Give back only the lines from the one with "This screenshot has width=1512, height=800." through the last line of the data, exactly as they appear.

* Data listing *
* * *

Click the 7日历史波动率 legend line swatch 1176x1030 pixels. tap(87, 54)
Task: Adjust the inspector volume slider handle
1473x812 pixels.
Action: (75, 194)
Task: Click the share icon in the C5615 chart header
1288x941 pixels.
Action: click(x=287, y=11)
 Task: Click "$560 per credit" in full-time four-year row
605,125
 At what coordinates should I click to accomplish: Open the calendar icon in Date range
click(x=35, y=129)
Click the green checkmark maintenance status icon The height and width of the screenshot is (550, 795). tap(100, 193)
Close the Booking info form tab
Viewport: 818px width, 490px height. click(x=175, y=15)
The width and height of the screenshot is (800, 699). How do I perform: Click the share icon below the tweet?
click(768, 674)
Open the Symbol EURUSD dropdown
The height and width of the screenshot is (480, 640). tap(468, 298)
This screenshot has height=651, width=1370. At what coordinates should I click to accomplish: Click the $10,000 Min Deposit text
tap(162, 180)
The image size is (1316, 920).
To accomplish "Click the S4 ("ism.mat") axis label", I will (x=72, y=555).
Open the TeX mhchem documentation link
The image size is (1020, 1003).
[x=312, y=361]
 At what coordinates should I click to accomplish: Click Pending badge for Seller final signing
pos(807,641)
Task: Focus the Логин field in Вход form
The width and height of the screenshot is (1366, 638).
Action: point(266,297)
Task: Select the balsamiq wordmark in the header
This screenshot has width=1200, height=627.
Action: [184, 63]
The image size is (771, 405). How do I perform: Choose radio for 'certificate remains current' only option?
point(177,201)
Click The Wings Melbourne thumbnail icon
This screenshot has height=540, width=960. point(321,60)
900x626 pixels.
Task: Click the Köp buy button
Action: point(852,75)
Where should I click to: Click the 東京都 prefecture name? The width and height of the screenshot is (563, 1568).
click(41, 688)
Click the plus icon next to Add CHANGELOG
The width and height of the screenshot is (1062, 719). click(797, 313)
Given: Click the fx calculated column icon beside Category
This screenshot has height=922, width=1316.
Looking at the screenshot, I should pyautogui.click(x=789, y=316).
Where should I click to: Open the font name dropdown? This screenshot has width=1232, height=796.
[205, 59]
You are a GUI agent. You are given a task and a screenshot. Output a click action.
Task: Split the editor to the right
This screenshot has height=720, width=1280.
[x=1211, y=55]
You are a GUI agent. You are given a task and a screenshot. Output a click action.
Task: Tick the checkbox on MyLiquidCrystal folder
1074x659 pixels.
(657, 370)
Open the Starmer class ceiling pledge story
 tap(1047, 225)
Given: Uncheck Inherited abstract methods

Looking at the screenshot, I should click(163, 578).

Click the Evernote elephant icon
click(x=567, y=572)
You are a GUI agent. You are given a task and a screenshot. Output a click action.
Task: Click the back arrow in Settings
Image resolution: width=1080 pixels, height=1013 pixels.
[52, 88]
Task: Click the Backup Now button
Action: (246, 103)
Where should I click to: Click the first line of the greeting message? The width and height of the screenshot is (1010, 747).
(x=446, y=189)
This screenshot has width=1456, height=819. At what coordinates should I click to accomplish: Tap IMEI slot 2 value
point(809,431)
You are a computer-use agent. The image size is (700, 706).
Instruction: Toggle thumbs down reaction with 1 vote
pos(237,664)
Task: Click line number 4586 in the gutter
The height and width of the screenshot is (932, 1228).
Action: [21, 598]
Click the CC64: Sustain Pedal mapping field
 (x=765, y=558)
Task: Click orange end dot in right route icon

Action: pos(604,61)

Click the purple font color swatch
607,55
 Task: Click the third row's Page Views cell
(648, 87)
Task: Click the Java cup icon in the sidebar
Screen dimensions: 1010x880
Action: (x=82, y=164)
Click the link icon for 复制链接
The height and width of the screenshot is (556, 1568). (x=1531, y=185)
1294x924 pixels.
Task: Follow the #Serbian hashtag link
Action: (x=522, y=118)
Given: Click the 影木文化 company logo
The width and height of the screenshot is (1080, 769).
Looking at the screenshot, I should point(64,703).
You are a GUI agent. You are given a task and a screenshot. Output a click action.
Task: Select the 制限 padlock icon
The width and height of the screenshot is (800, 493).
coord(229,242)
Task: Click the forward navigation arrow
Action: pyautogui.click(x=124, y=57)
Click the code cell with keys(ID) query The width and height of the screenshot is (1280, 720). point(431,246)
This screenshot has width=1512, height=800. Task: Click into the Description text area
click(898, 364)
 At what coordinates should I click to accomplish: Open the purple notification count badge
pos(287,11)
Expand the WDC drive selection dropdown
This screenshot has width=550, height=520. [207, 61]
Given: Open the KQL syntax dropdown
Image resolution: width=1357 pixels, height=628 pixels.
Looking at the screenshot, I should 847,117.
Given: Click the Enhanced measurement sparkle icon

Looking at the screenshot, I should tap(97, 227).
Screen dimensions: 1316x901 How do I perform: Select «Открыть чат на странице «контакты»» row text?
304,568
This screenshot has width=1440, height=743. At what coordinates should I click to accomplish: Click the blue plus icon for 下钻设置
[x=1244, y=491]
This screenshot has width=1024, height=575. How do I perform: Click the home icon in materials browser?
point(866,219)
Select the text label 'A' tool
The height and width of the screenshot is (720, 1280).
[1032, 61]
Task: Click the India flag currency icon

* * *

* Output of the exercise *
This screenshot has width=1512, height=800. Task: Click into the Description text area
click(898, 364)
 At what coordinates should I click to accomplish: Open the purple notification count badge
pos(287,11)
Expand the WDC drive selection dropdown
This screenshot has width=550, height=520. [207, 61]
Given: Open the KQL syntax dropdown
Image resolution: width=1357 pixels, height=628 pixels.
Looking at the screenshot, I should 847,117.
Given: Click the Enhanced measurement sparkle icon

Looking at the screenshot, I should tap(97, 227).
Screen dimensions: 1316x901 How do I perform: Select «Открыть чат на странице «контакты»» row text?
304,568
This screenshot has width=1440, height=743. At what coordinates should I click to accomplish: Click the blue plus icon for 下钻设置
[x=1244, y=491]
This screenshot has width=1024, height=575. How do I perform: Click the home icon in materials browser?
point(866,219)
Select the text label 'A' tool
The height and width of the screenshot is (720, 1280).
[1032, 61]
Task: Click the India flag currency icon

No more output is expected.